— begin —

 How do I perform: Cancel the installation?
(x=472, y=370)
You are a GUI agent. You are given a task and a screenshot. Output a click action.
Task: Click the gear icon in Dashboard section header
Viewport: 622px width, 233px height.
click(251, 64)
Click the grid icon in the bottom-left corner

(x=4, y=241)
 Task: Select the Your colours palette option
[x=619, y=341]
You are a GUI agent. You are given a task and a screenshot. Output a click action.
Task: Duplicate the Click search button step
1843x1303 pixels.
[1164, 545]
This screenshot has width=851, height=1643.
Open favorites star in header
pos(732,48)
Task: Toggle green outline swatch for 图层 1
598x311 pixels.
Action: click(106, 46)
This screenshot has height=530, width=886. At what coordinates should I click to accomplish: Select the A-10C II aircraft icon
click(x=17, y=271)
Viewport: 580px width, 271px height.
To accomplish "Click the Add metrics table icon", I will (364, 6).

— end —

**Exercise**
Can you convert the listing into a numbered list, from the line containing "This screenshot has height=530, width=886." through the end of the listing, both ends included and blank lines omitted?

**The solution**
1. This screenshot has height=530, width=886. At what coordinates should I click to accomplish: Select the A-10C II aircraft icon
2. click(x=17, y=271)
3. Viewport: 580px width, 271px height.
4. To accomplish "Click the Add metrics table icon", I will (364, 6).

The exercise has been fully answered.